The Chicago Tea Party

Ken AshfordEconomy & Jobs & Deficit, Obama OppositionLeave a Comment

For those who missed it, this is the video that went viral yesterday.  It features CNBC's Rick Santelli:

David Sirota said it best: Santelli was "literally on the floor of the Chicago Mercantile Exchange surrounded by multimillionaire traders railing on the Obama administration for trying to help struggling homeowners, and berating people who are getting foreclosed on as 'losers.'"
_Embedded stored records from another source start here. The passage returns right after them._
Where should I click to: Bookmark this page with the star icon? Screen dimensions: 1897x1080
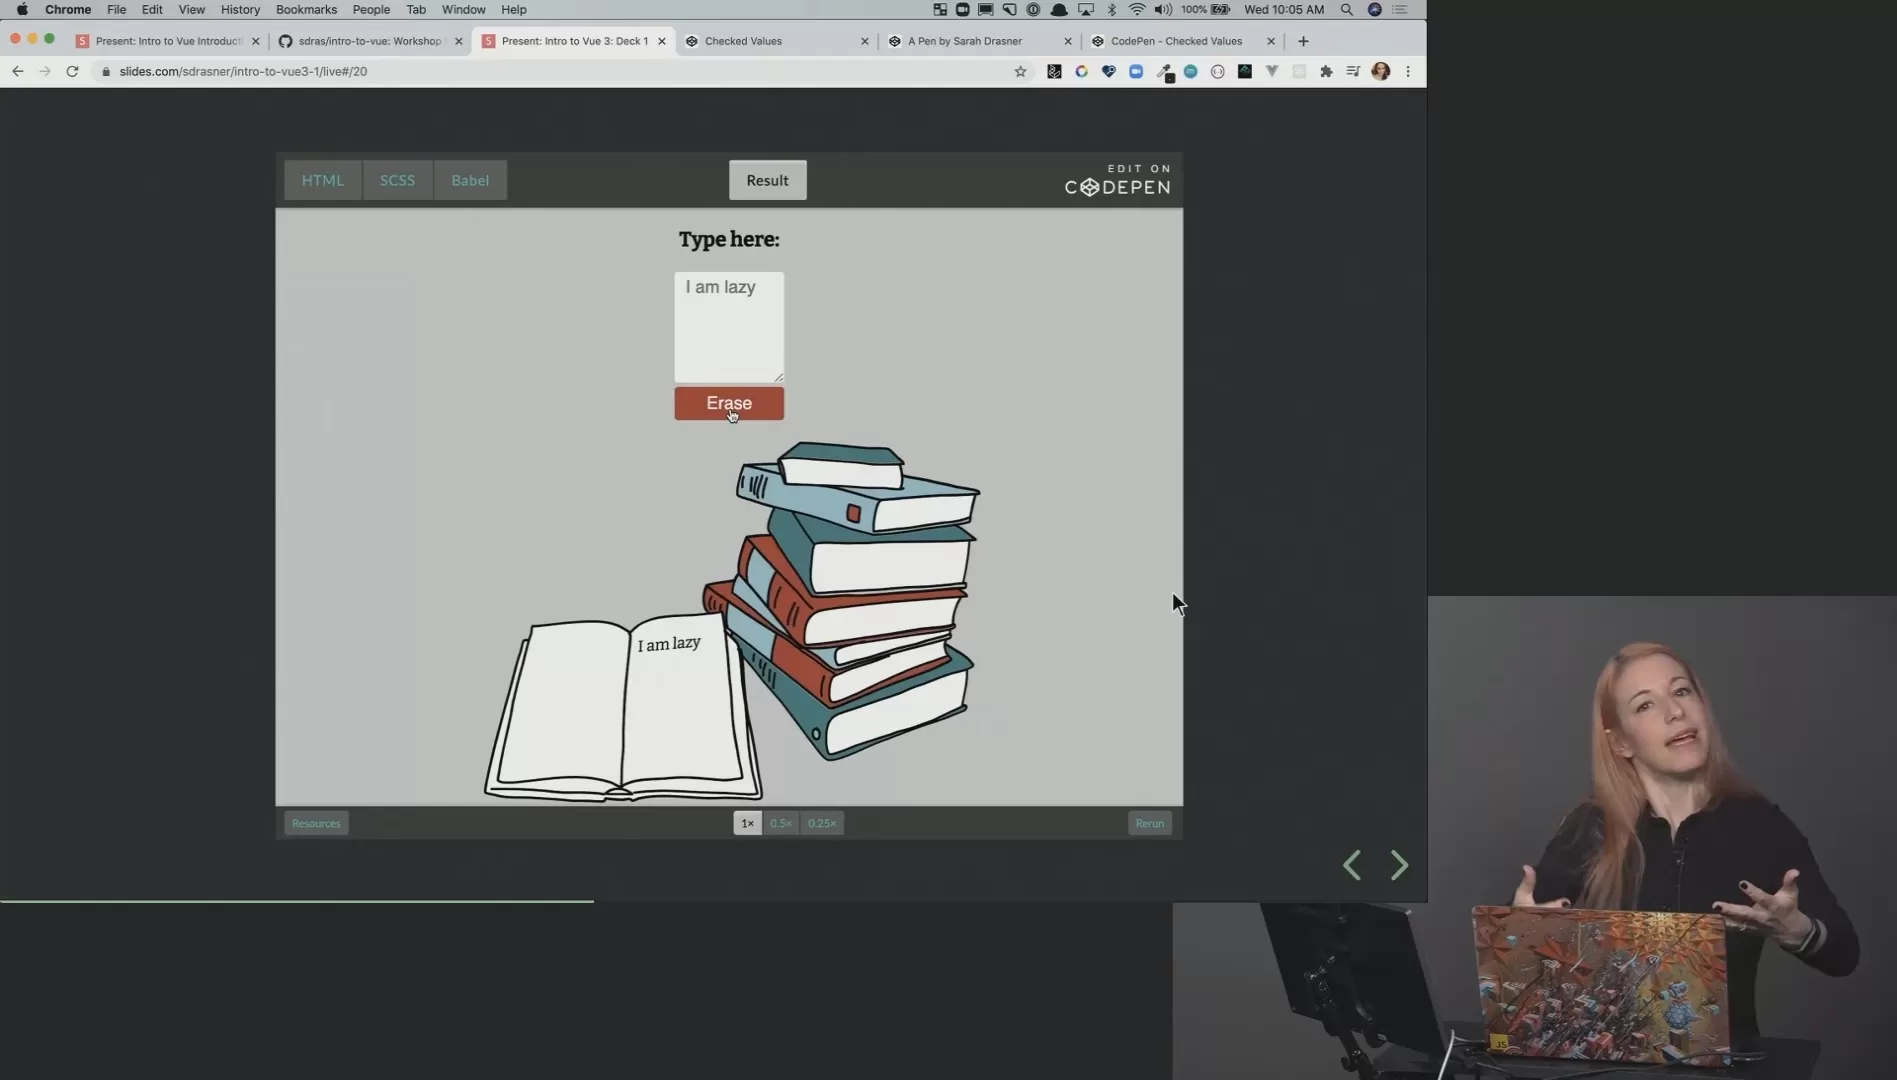[1020, 71]
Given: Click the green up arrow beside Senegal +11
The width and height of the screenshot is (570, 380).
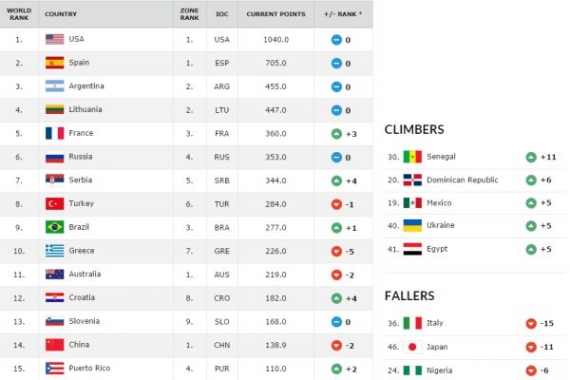Looking at the screenshot, I should (531, 157).
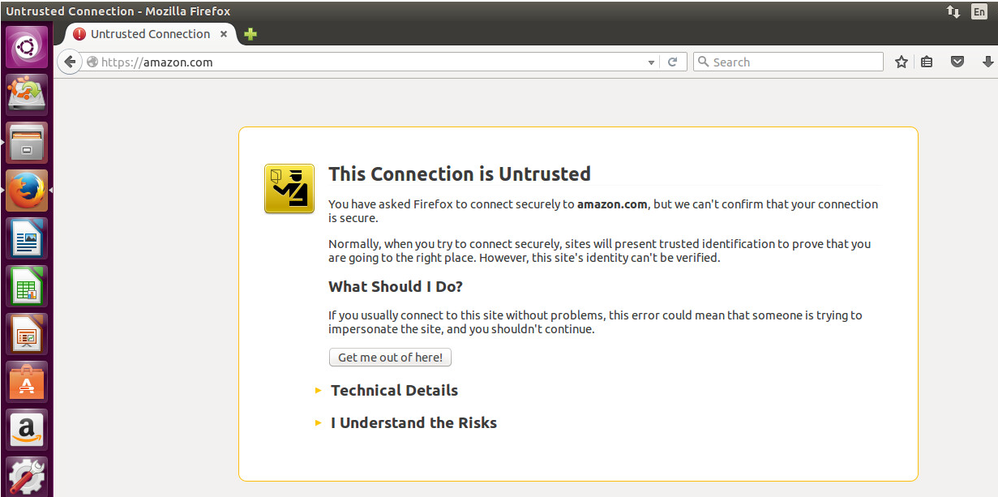Launch LibreOffice Calc from the dock
The height and width of the screenshot is (497, 998).
[26, 287]
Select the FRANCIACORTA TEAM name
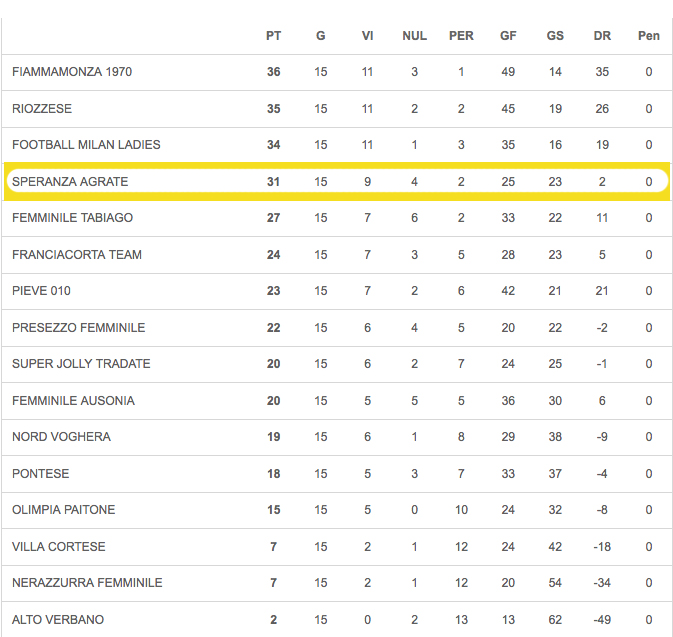Image resolution: width=673 pixels, height=637 pixels. click(77, 255)
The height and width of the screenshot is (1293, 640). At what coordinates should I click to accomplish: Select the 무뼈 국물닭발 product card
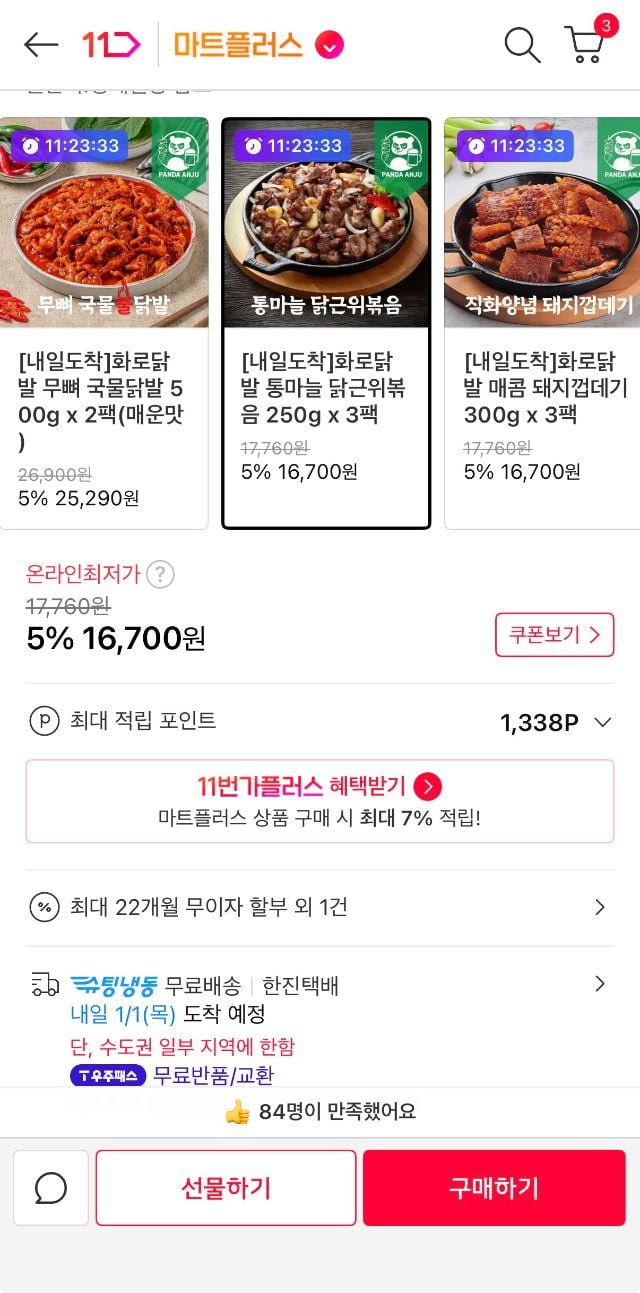[104, 322]
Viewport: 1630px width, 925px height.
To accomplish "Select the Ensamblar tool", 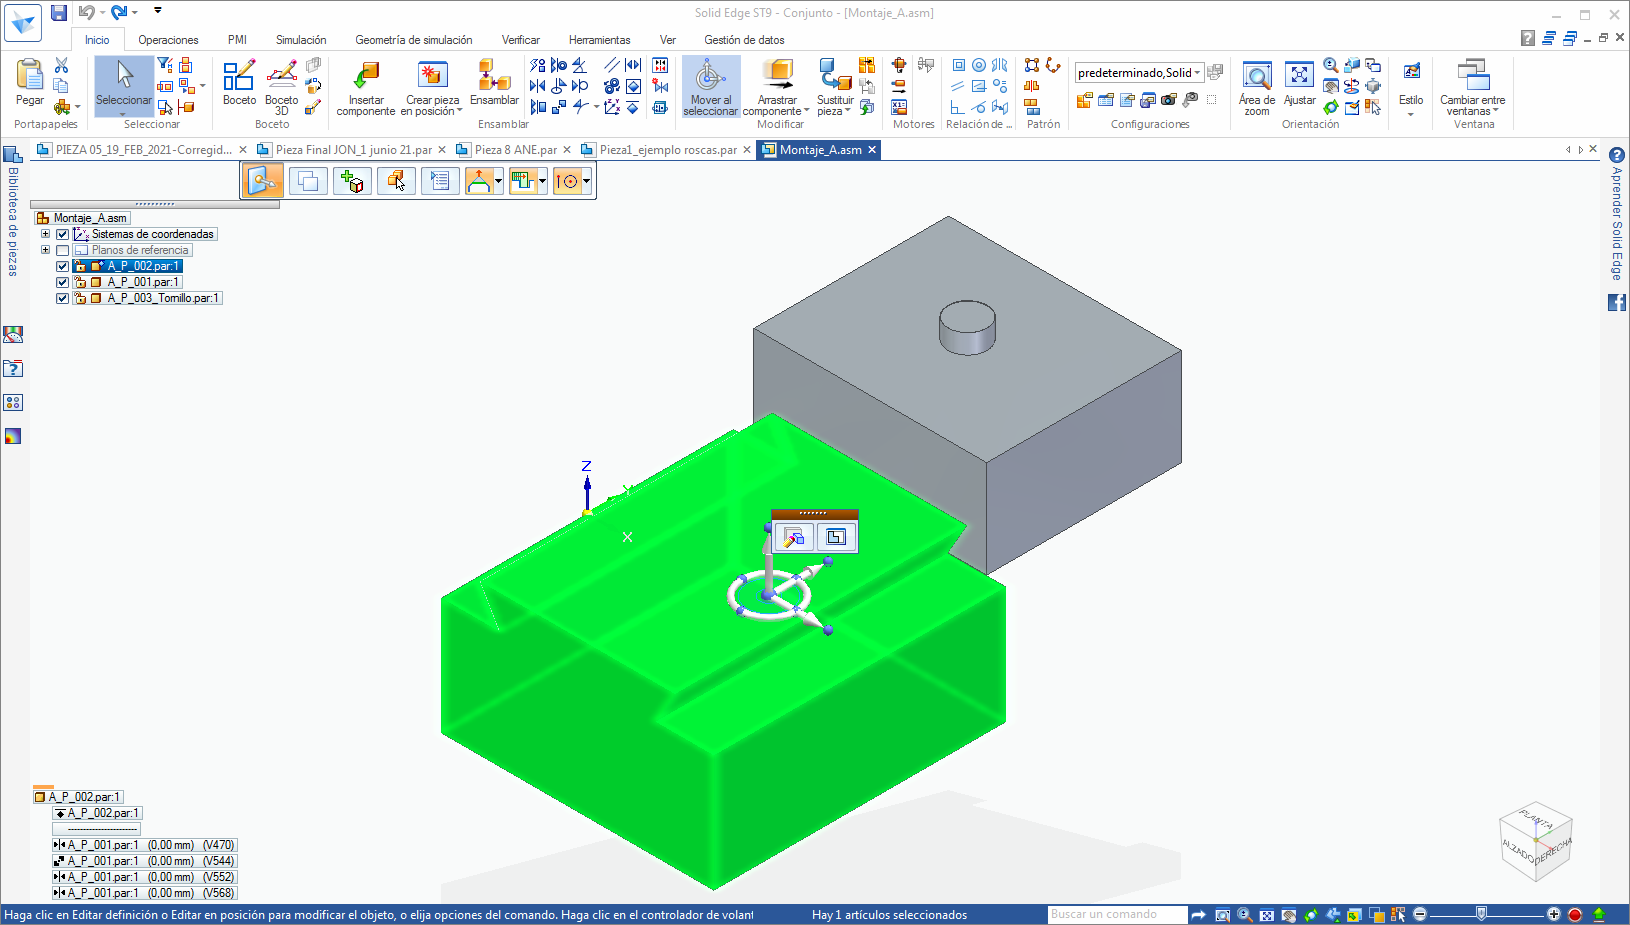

But that is precisely what has made him a cult hero (already!) on the right.  K-Lo at NRO says the reaction she is getting from conservatives in her email bag is a lot like the day after Sarah Palin made her convention speech.  She even created this graphic:

Pic_PALIN-SANTELLI

I'll let Political Animal speak for me:

In the midst of Santelli's tirade, threats about another "tea party," and genuinely frightening screaming, it didn't seem to occur to him that he sounded ridiculous. A $700 billion bailout for a financial industry on the verge of collapse? No problem. A $75 billion housing policy to stem the foreclosure crisis? Grab the pitchforks, show your unbridled rage, and prepare for a class war against those low-income families who've let down the Wall Street traders who've done so much to improve the nation's economy.

No wonder some of the less sensible among us fell in love with Santelli's faux-populism. It's the precisely the kind of class warfare Republicans have always dreamed of — the wealthy whining incessantly about struggling families getting to keep their homes.

As dday put it, "The revolution has begun. These workaday stock traders are going to take back this country for the laissez-faire capitalists who are entitled to it."

Not incidentally, now might also be a good time to point out that Santelli's fury doesn't stand up well to fact-checking. He made it sound like "losers" who bought homes they couldn't afford are poised to get a bailout from the feds. That might be the prevailing judgment of furious traders on the floor of the Chicago Mercantile Exchange, but it's not reality.

The right is going to need a new cult hero. This guy doesn't seem to know what he's talking about.

If this was a "Chicago Tea Party", then it heralded the beginning of "class warfare".  Not the class warfare the Republicans whine about, where rich people are forced to pay higher taxes, but a class warfare against the middle and low classes, brought on by the Wall Street elite.